Dataset excerpts:
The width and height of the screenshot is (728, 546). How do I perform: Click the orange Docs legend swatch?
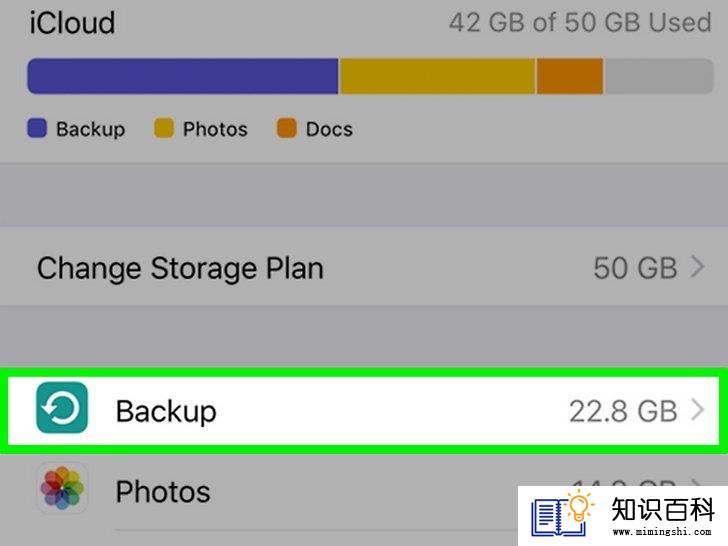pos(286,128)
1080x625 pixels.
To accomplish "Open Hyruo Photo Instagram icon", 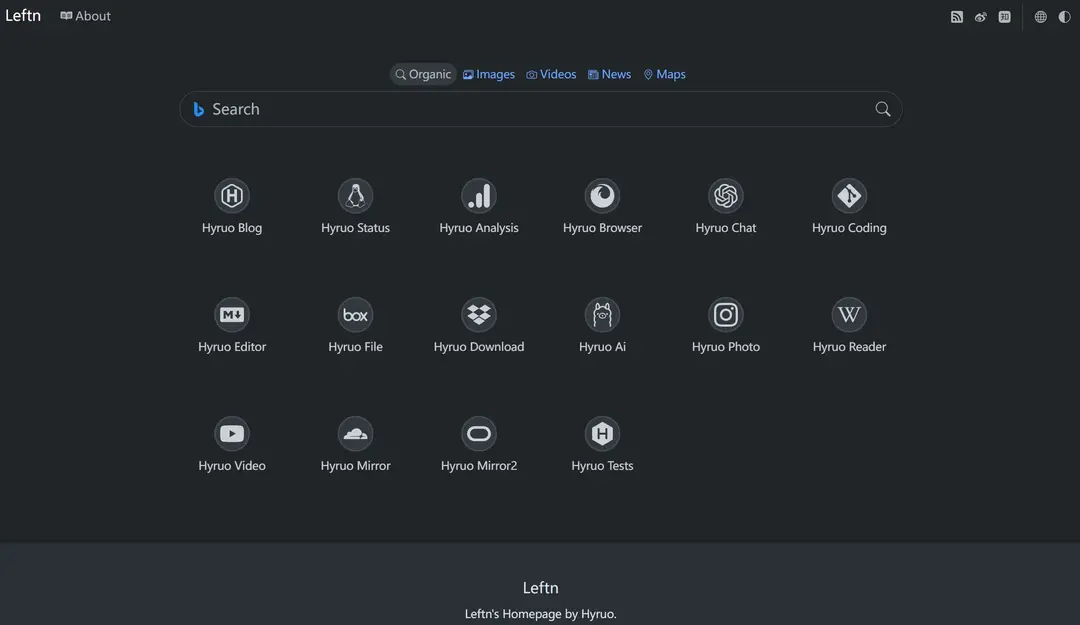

==

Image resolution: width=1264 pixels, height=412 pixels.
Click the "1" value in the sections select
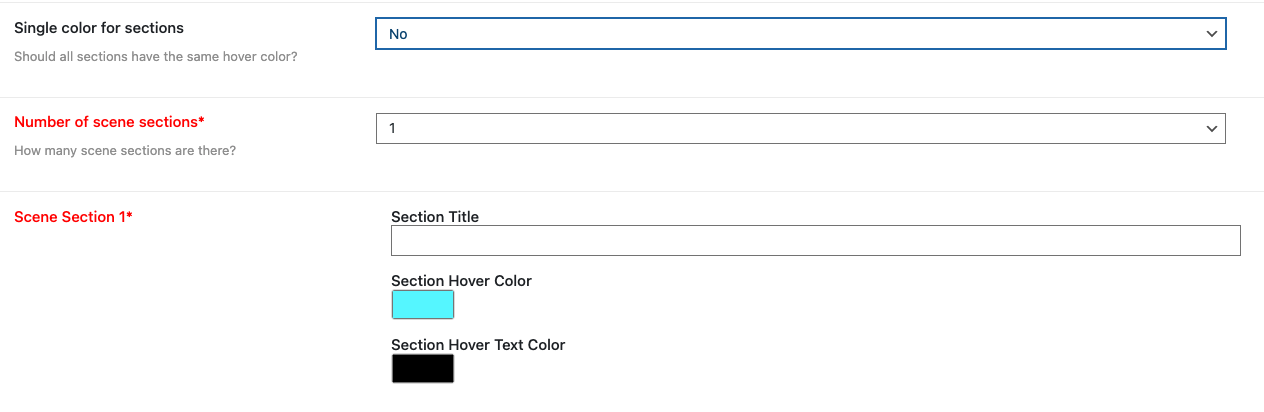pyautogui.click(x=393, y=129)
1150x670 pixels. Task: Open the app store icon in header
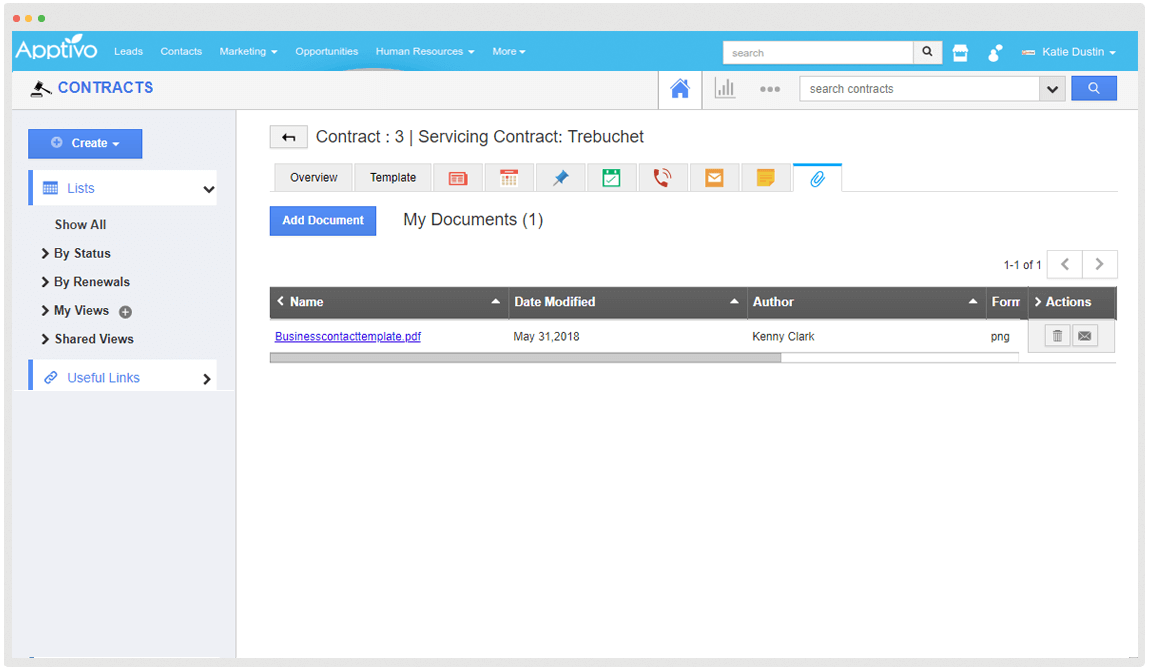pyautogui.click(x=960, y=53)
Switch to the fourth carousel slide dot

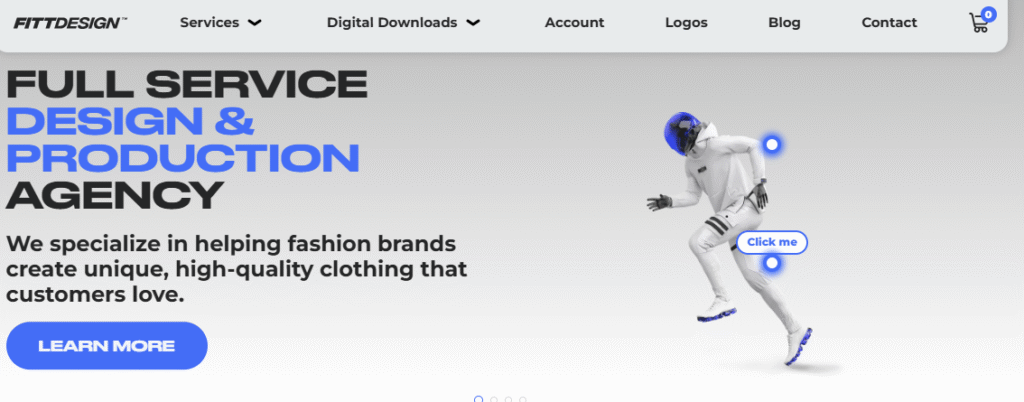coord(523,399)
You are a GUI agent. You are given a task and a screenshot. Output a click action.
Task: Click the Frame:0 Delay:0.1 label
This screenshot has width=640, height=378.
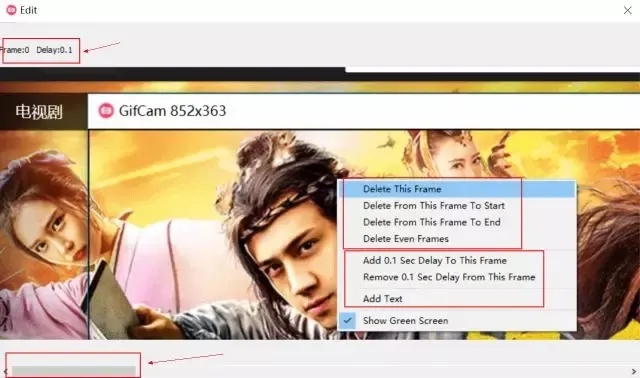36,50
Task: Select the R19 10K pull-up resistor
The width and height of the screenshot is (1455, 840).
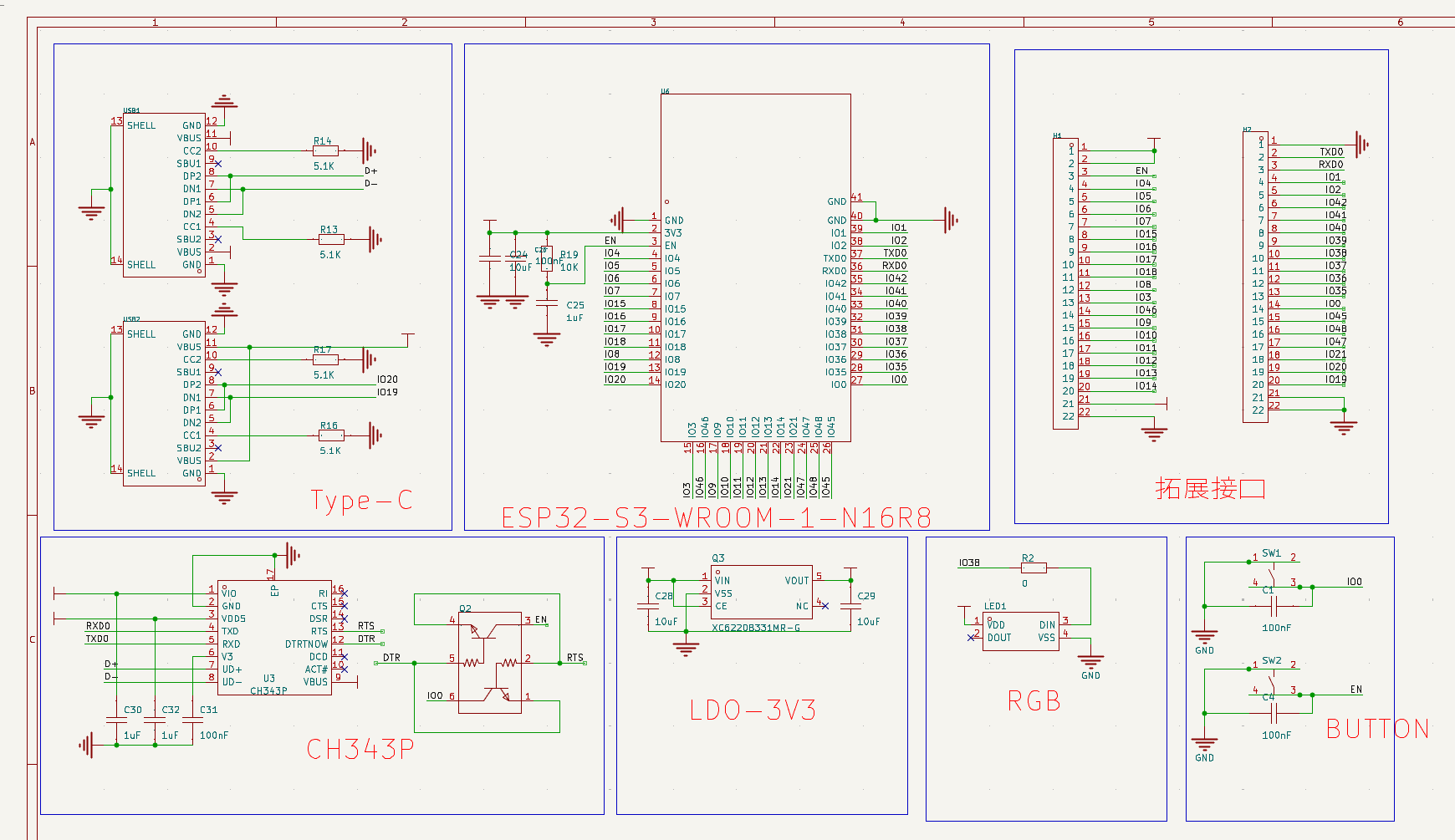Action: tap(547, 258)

Exercise details:
Please rewrite the lines between the one holding "Switch to the fourth carousel slide dot" and the one holding "Action: tap(547, 258)", inclusive, changing "screenshot" to "image" and keeping everything else the same. Omit the pictures from your answer.

Answer to the task:
Switch to the fourth carousel slide dot

coord(523,399)
You are a GUI agent. You are given a task and a image. Output a click action.
Task: Click the Frame:0 Delay:0.1 label
This image has width=640, height=378.
36,50
Task: Select the R19 10K pull-up resistor
The width and height of the image is (1455, 840).
Action: tap(547, 258)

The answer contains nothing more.